# RECORDS FOR THIS TASK

────────

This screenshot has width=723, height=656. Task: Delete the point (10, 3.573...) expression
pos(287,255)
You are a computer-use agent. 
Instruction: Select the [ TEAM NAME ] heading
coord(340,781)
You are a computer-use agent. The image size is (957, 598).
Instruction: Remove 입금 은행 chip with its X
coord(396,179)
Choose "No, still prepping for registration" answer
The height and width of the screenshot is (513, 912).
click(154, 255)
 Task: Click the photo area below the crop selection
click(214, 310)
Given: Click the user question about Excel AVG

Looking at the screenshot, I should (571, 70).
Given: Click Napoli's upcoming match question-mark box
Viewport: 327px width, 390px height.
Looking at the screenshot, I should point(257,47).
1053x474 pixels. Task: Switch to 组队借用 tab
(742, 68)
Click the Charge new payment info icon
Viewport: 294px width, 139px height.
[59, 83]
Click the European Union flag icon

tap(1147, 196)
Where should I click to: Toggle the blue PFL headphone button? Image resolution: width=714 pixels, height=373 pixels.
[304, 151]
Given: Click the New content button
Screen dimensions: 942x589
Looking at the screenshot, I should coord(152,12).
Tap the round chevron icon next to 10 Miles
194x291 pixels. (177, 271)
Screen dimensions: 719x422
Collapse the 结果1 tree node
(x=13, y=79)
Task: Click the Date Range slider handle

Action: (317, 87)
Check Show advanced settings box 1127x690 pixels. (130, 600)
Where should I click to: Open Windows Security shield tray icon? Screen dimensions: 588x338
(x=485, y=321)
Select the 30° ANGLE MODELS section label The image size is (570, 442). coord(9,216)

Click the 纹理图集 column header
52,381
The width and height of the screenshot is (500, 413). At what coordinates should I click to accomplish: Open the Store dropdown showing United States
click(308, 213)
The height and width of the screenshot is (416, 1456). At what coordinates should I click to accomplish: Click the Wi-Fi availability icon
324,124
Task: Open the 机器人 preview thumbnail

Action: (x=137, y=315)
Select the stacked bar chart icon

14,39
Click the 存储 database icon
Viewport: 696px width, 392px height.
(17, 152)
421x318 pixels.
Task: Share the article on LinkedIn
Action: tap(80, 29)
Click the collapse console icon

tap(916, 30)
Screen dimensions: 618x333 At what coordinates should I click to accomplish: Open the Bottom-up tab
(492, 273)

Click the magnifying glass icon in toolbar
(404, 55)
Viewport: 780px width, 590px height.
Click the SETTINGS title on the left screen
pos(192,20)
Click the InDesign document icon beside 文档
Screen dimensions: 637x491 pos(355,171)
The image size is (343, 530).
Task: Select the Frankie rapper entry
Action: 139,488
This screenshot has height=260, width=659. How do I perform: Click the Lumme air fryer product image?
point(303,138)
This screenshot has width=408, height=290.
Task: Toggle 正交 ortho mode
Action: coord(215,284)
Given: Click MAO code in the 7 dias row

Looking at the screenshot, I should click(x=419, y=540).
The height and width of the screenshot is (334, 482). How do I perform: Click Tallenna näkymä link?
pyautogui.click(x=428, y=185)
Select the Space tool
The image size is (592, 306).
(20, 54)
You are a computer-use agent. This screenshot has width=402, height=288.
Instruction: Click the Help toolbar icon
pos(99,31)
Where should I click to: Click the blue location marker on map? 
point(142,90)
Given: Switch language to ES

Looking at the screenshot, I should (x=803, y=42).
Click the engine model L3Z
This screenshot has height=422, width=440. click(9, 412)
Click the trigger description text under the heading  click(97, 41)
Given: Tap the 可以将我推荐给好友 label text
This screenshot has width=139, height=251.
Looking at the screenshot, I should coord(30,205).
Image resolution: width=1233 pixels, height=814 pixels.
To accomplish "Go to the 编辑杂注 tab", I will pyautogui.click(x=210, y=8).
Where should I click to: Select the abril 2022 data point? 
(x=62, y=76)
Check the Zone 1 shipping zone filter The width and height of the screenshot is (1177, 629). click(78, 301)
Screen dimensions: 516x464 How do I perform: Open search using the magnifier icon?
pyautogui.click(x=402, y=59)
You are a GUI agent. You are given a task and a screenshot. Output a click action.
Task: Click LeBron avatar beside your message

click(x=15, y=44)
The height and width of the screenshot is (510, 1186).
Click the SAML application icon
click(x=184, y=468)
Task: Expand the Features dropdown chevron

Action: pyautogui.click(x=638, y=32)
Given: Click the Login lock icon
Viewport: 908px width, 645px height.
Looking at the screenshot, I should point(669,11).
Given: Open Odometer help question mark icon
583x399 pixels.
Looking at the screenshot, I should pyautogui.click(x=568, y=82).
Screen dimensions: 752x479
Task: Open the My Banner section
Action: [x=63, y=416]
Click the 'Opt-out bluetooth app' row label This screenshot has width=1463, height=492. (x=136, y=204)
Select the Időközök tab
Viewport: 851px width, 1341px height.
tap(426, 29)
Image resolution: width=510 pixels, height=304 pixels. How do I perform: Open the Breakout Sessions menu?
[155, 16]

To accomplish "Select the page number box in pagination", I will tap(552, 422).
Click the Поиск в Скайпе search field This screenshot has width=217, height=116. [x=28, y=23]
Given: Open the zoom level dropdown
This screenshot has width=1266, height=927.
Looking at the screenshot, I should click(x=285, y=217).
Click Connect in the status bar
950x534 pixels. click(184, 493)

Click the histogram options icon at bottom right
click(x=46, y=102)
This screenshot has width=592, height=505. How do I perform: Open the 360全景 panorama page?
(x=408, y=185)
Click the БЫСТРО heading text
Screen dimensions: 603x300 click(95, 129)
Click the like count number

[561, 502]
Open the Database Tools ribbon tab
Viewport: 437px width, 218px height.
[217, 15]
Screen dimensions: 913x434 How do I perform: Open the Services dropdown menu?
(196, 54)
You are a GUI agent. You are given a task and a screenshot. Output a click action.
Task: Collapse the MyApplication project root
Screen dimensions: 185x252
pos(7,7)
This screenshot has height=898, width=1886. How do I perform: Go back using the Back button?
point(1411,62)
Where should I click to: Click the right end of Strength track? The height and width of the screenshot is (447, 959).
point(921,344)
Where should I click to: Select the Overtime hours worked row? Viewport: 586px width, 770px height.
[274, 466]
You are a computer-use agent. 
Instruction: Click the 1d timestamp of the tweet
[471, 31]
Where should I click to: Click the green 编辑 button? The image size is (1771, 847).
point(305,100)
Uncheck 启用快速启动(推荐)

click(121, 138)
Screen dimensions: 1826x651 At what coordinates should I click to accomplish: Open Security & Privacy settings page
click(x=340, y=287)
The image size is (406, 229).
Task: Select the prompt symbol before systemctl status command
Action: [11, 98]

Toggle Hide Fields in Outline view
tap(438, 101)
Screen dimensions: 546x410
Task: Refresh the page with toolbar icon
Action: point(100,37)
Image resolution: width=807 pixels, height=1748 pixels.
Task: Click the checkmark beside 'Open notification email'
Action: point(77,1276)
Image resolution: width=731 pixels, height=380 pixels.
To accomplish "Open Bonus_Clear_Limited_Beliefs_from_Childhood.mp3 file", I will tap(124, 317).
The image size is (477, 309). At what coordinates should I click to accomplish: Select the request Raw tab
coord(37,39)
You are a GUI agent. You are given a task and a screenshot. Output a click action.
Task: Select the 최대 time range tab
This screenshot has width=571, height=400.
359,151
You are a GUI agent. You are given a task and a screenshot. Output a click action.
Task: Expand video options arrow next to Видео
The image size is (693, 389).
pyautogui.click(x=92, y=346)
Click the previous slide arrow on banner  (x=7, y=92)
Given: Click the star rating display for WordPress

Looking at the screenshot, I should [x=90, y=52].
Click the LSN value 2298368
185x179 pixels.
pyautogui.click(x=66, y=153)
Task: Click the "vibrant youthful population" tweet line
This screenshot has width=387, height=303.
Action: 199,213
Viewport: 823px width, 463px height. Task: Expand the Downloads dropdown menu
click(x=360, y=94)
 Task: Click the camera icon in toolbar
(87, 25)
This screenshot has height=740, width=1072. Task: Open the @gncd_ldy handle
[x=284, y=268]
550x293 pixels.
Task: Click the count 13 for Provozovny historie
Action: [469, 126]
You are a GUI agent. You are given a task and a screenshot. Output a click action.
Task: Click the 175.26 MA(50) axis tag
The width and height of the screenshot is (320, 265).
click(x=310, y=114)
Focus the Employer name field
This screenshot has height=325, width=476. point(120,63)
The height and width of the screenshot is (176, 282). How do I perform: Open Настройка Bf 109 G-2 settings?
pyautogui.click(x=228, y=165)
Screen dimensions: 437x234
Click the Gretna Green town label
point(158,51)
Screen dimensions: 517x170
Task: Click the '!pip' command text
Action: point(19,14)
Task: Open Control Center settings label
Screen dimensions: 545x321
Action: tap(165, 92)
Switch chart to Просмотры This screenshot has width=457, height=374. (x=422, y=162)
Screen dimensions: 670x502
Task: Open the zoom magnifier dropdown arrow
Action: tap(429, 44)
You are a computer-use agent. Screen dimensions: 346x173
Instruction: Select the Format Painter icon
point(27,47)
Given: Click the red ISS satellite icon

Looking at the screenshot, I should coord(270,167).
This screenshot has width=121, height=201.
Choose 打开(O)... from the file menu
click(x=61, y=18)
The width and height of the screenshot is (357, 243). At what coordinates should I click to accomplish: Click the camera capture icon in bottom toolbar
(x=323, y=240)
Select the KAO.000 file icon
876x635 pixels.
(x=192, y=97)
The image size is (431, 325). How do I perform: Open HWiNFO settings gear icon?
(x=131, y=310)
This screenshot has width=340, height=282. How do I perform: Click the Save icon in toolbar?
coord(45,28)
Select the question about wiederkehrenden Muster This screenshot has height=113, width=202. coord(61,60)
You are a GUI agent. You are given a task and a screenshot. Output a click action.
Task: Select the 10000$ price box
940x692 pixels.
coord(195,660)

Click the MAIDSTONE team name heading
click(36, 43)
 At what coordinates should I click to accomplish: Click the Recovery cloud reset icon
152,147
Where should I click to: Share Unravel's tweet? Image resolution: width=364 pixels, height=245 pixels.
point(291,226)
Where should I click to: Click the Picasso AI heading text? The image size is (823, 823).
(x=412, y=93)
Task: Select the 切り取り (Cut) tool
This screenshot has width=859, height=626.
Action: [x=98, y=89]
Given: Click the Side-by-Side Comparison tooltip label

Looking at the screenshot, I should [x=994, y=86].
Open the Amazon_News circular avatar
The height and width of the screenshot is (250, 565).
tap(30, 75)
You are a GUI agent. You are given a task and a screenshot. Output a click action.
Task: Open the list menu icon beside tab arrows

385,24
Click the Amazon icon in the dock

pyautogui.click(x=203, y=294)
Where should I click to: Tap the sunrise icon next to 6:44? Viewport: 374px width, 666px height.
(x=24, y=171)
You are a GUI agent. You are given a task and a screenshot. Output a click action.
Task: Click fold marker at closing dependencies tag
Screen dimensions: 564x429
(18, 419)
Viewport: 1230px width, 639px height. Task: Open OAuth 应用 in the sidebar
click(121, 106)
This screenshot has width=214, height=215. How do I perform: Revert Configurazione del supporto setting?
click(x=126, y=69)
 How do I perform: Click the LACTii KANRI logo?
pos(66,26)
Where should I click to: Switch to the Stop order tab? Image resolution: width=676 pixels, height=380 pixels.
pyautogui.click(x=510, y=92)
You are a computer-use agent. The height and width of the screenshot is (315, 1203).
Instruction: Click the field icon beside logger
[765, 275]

────────

# EXERCISE BRIEF
Go through the material and copy out every line with "computer" in it.

# YOUR RESPONSE
You are a computer-use agent. 
You are a computer-use agent. The image size is (957, 598).
You are a computer-use agent. This screenshot has width=402, height=288.
You are a computer-use agent. 
You are a computer-use agent. Screen dimensions: 346x173
You are a computer-use agent. The height and width of the screenshot is (315, 1203).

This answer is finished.